### AIM OF THE EXERCISE:
Copy out every item below word for word, leaving nothing out.

<<<<

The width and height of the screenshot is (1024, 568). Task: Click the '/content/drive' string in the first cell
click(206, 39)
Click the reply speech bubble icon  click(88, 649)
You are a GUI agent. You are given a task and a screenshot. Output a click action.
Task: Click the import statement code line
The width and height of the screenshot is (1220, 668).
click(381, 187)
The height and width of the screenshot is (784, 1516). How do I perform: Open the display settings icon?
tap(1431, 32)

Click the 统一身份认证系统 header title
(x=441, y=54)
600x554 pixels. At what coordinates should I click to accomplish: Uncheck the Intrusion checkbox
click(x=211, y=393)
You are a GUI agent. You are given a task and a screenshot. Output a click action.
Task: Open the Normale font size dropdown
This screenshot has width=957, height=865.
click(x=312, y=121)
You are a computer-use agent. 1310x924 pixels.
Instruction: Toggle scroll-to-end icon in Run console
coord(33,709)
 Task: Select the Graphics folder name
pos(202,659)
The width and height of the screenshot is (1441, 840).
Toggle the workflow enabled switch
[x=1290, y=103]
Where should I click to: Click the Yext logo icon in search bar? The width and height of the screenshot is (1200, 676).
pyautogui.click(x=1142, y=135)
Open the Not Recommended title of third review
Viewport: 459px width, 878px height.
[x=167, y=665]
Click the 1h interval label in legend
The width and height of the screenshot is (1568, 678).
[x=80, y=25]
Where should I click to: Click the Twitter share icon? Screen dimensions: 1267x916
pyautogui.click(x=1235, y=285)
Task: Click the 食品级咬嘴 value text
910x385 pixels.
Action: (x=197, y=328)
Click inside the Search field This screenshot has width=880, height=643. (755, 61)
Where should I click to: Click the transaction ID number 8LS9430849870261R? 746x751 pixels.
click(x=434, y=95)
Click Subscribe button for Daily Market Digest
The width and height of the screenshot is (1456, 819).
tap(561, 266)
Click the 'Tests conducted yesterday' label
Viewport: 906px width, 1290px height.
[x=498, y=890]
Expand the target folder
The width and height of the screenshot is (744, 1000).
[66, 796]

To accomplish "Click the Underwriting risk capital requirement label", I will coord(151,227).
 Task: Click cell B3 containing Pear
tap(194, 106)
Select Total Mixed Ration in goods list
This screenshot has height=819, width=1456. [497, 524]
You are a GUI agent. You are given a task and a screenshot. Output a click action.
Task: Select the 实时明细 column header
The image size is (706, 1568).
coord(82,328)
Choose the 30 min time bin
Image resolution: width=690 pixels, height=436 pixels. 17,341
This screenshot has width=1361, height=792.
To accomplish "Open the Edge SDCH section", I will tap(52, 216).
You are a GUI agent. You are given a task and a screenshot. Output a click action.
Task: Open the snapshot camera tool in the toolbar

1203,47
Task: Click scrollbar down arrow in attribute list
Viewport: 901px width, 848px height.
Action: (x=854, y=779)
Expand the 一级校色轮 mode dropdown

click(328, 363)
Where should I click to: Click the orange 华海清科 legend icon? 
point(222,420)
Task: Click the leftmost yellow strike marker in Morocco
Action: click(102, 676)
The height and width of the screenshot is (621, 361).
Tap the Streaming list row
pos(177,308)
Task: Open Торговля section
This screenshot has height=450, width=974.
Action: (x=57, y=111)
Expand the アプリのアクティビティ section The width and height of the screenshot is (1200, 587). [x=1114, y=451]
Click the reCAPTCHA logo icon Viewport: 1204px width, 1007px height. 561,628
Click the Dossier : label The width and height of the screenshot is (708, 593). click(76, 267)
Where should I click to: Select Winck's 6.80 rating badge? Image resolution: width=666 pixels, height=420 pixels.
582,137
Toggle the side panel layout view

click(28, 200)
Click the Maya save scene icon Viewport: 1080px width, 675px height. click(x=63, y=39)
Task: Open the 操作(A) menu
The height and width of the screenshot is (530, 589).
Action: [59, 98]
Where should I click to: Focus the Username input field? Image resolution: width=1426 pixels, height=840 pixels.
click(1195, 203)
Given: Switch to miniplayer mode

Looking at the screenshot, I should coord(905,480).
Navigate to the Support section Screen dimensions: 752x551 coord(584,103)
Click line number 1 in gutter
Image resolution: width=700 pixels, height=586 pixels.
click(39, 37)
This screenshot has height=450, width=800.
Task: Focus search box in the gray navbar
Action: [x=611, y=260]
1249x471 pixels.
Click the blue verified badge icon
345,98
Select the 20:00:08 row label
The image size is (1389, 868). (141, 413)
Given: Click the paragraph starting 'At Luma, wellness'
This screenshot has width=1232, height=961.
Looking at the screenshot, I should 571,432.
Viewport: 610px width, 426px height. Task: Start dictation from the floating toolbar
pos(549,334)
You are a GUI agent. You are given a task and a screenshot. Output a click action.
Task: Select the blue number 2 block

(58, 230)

>>>>

### TASK ANSWER:
The width and height of the screenshot is (1024, 568). Task: Click the '/content/drive' string in the first cell
click(206, 39)
Click the reply speech bubble icon  click(88, 649)
You are a GUI agent. You are given a task and a screenshot. Output a click action.
Task: Click the import statement code line
The width and height of the screenshot is (1220, 668).
click(381, 187)
The height and width of the screenshot is (784, 1516). How do I perform: Open the display settings icon?
tap(1431, 32)

Click the 统一身份认证系统 header title
(x=441, y=54)
600x554 pixels. At what coordinates should I click to accomplish: Uncheck the Intrusion checkbox
click(x=211, y=393)
You are a GUI agent. You are given a task and a screenshot. Output a click action.
Task: Open the Normale font size dropdown
This screenshot has width=957, height=865.
click(x=312, y=121)
You are a computer-use agent. 1310x924 pixels.
Instruction: Toggle scroll-to-end icon in Run console
coord(33,709)
 Task: Select the Graphics folder name
pos(202,659)
The width and height of the screenshot is (1441, 840).
Toggle the workflow enabled switch
[x=1290, y=103]
Where should I click to: Click the Yext logo icon in search bar? The width and height of the screenshot is (1200, 676).
pyautogui.click(x=1142, y=135)
Open the Not Recommended title of third review
Viewport: 459px width, 878px height.
[x=167, y=665]
Click the 1h interval label in legend
The width and height of the screenshot is (1568, 678).
[x=80, y=25]
Where should I click to: Click the Twitter share icon? Screen dimensions: 1267x916
pyautogui.click(x=1235, y=285)
Task: Click the 食品级咬嘴 value text
910x385 pixels.
Action: (x=197, y=328)
Click inside the Search field This screenshot has width=880, height=643. (755, 61)
Where should I click to: Click the transaction ID number 8LS9430849870261R? 746x751 pixels.
click(x=434, y=95)
Click Subscribe button for Daily Market Digest
The width and height of the screenshot is (1456, 819).
tap(561, 266)
Click the 'Tests conducted yesterday' label
Viewport: 906px width, 1290px height.
[x=498, y=890]
Expand the target folder
The width and height of the screenshot is (744, 1000).
[66, 796]

To accomplish "Click the Underwriting risk capital requirement label", I will coord(151,227).
 Task: Click cell B3 containing Pear
tap(194, 106)
Select Total Mixed Ration in goods list
This screenshot has height=819, width=1456. [497, 524]
You are a GUI agent. You are given a task and a screenshot. Output a click action.
Task: Select the 实时明细 column header
The image size is (706, 1568).
coord(82,328)
Choose the 30 min time bin
Image resolution: width=690 pixels, height=436 pixels. 17,341
This screenshot has width=1361, height=792.
To accomplish "Open the Edge SDCH section", I will tap(52, 216).
You are a GUI agent. You are given a task and a screenshot. Output a click action.
Task: Open the snapshot camera tool in the toolbar

1203,47
Task: Click scrollbar down arrow in attribute list
Viewport: 901px width, 848px height.
Action: (x=854, y=779)
Expand the 一级校色轮 mode dropdown

click(328, 363)
Where should I click to: Click the orange 华海清科 legend icon? 
point(222,420)
Task: Click the leftmost yellow strike marker in Morocco
Action: click(102, 676)
The height and width of the screenshot is (621, 361).
Tap the Streaming list row
pos(177,308)
Task: Open Торговля section
This screenshot has height=450, width=974.
Action: (x=57, y=111)
Expand the アプリのアクティビティ section The width and height of the screenshot is (1200, 587). [x=1114, y=451]
Click the reCAPTCHA logo icon Viewport: 1204px width, 1007px height. 561,628
Click the Dossier : label The width and height of the screenshot is (708, 593). click(76, 267)
Where should I click to: Select Winck's 6.80 rating badge? Image resolution: width=666 pixels, height=420 pixels.
582,137
Toggle the side panel layout view

click(28, 200)
Click the Maya save scene icon Viewport: 1080px width, 675px height. click(x=63, y=39)
Task: Open the 操作(A) menu
The height and width of the screenshot is (530, 589).
Action: [59, 98]
Where should I click to: Focus the Username input field? Image resolution: width=1426 pixels, height=840 pixels.
click(1195, 203)
Given: Switch to miniplayer mode

Looking at the screenshot, I should coord(905,480).
Navigate to the Support section Screen dimensions: 752x551 coord(584,103)
Click line number 1 in gutter
Image resolution: width=700 pixels, height=586 pixels.
click(39, 37)
This screenshot has height=450, width=800.
Task: Focus search box in the gray navbar
Action: [x=611, y=260]
1249x471 pixels.
Click the blue verified badge icon
345,98
Select the 20:00:08 row label
The image size is (1389, 868). (141, 413)
Given: Click the paragraph starting 'At Luma, wellness'
This screenshot has width=1232, height=961.
Looking at the screenshot, I should 571,432.
Viewport: 610px width, 426px height. Task: Start dictation from the floating toolbar
pos(549,334)
You are a GUI agent. You are given a task and a screenshot. Output a click action.
Task: Select the blue number 2 block

(58, 230)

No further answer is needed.